* Instructions to follow
Locate each line in the records below that contains the word "icon" and copy those lines.

───── Dataset excerpts ─────

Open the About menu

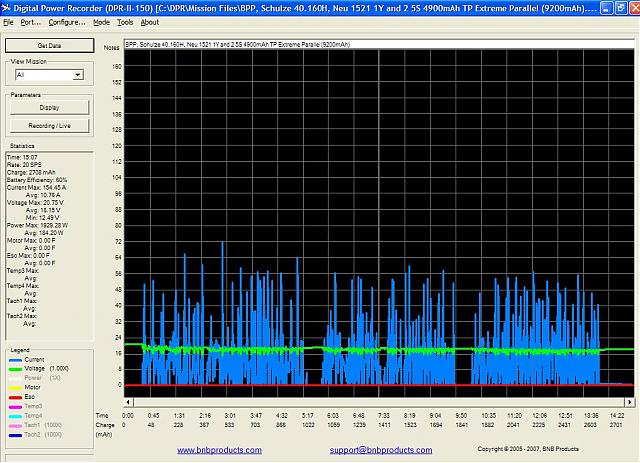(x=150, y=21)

─────
───── Dataset excerpts ─────

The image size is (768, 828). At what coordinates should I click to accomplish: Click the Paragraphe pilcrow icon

─────
───── Dataset excerpts ─────

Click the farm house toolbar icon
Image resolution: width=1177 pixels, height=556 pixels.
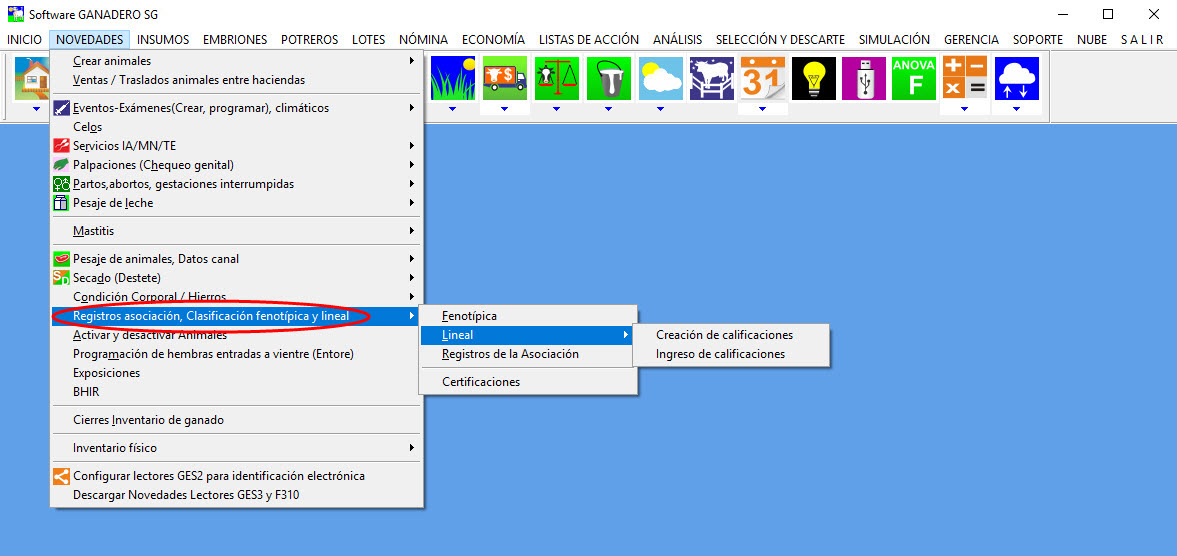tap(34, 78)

─────

* Response to this task
The image size is (768, 828). At what coordinates should I click to accomplish: Click the Paragraphe pilcrow icon
Click the farm house toolbar icon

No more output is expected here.